AstraZeneca PLC (NASDAQ:AZN) Q2 2023 Earnings Call Transcript

Page 8 of 19

Andrew Baum: Thank you. So, couple of questions. One for Susan and one for Marc. So you filed or you plan to file the TROPION-Lung01 data with the FDA. Can I ask, which population presumably, given you’ve got modest PFS, the OS is a mature. One would imagine that the sub group in the second line that is persuadable third line for the FDA. So, could you just comment on, which indication you are speaking, which population, is it third line, second line, histology knowing the likely response, but I’m interested anyway. And then second to Marc in relation your amyloid monitor, where we share enthusiasm. When we think about the outcome trial, are you going to mirror that that to bridge bio with a sort of embedded six-minute work as well as an outcome for mortality or will be what have — or do you think you can get it approved solely on six-minute work in order to expedite the danicopan market?

Marc Dunoyer: Susan, do you want to start?

Susan Galbraith: Yes, sure. Thanks for the question, Andrew. So obviously, in the top line results, we’ve not specified performance by patient subsets, that’s entirely in line with our normal practice. TLO 1 was stratified by the most immediate prior therapy, including anti-PD-L1 or PD-1 immunotherapy, geographical region, histology, squamous versus non-squamous.
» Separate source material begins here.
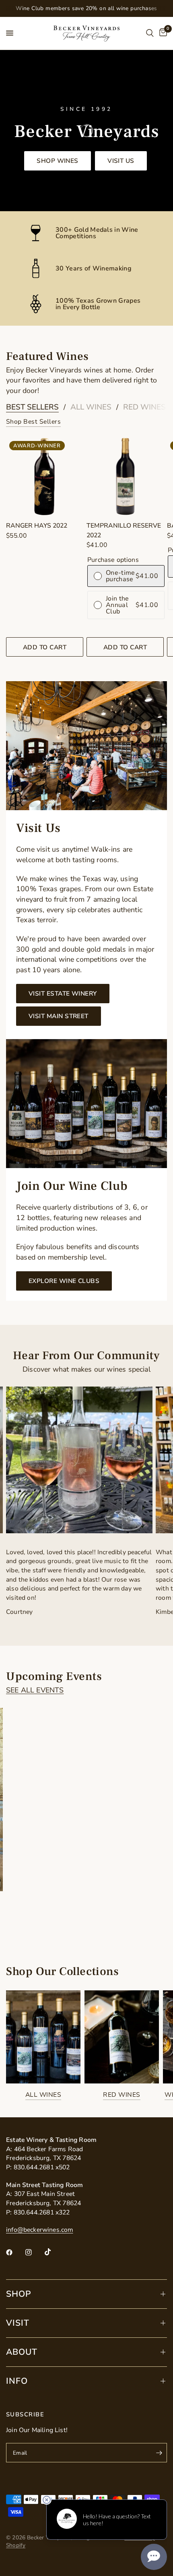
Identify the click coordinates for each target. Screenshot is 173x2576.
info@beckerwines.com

It did include patients with actionable genomic alterations so that was a later protocol amendment, and it’s a minority of the patients that are included. I can’t really comment on ongoing dialogue with the FDA at this point.

Pascal Soriot: Maybe the one thing that we could add here is that, from what we’ve seen, I think this agent is going to be useful in a large population of lung cancer patients. Marc, do you want to cover the second question?
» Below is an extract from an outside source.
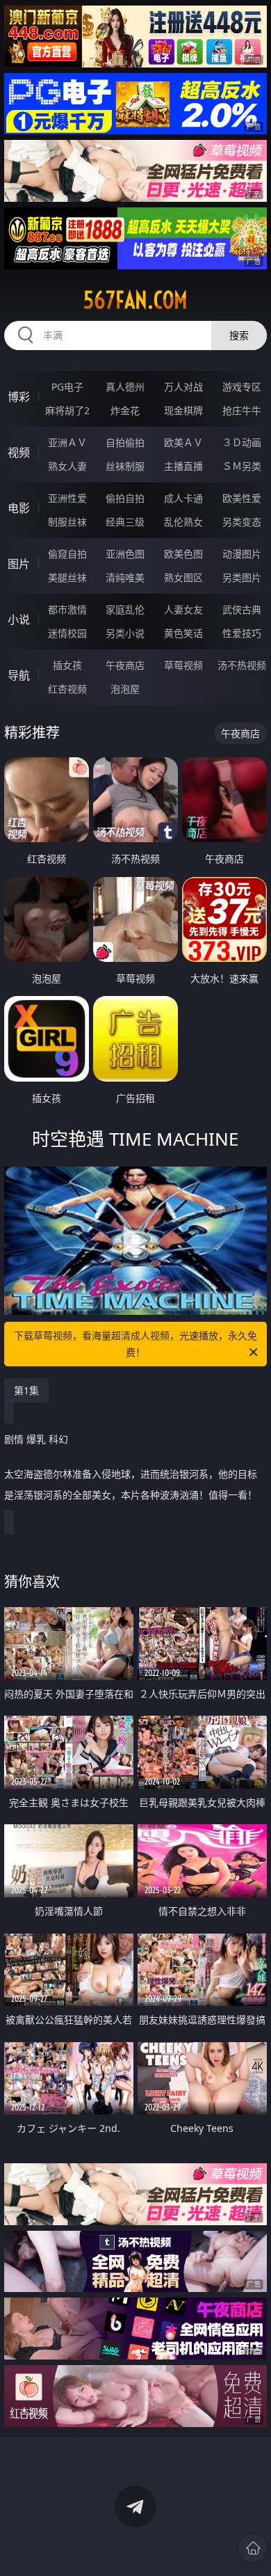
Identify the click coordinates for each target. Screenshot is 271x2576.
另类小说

Marc Dunoyer: Yes. Thank you, Andrew, for your interest in 2220. So we are planning this Phase III, and we are in ongoing discussion with the FDA to confirm the protocol. You ask a very precise question on whether we were going to include the six-minute working cash in our endpoints. And the answer is no. we are probably going to finalize the endpoints on mortality and cardiovascular morbidity, possibly with the addition of the third tier endpoint, but it won’t include 6-mintute walking distance.

Pascal Soriot: Thank you, Mike. Mark Purcell, Morgan Stanley. Mark, go ahead.

Mark Purcell: Thanks very much, Pascal. A couple of questions. Firstly, on Calquence and one for Dave. Dave, could you help us understand the sales split for Calquence and for the BTK market in CLL between first-line and second line to refractory patients? And if you can help us on the second line side to understand the sort of share dynamics there that could be really useful. Secondly, on the TROPION-Breast01 market opportunity, obviously, a large number of patients, I guess, in the — just the third line setting loan, 85,000 patients in the G8. Could you help us understand how this fits within HER2 and the HER2 low setting as well. So trying to think about the market opportunity before you get the data themselves. And then lastly, for Susan, just to follow on towards TROP-2 testing questions.

Could you help us understand going forward, the importance of TROP-2 testing for TROP-2 ADCs. And from a regulatory standpoint, the acceptance of retrospective data on TROP-2 expression and the potential to incorporate TROP-2 testing into trials, which have recently started such as TL07 and TL08? Thank you very much.

Pascal Soriot: Dave?

David Fredrickson: Yeah. Thank you, Mark for the question. So starting first with your Calquence question. In terms of just the overall new patient starts within the BTKI class, we see about half of new patient starts of total BTK starts are happening in CLL in the front line. And then you have about half of those starts that are happening in the relapsed/refractory setting. And then you can split that half in the relapsed/refractory setting into about half of those, so 25% are in patients who are naive. And the other balance of that is in patients that have been pretreated with BTKI. So that gives you a general sense for how the class splits out. In terms of our share of those classes. I’ve been very pleased with the US performance in the second quarter as we’ve seen in the frontline setting.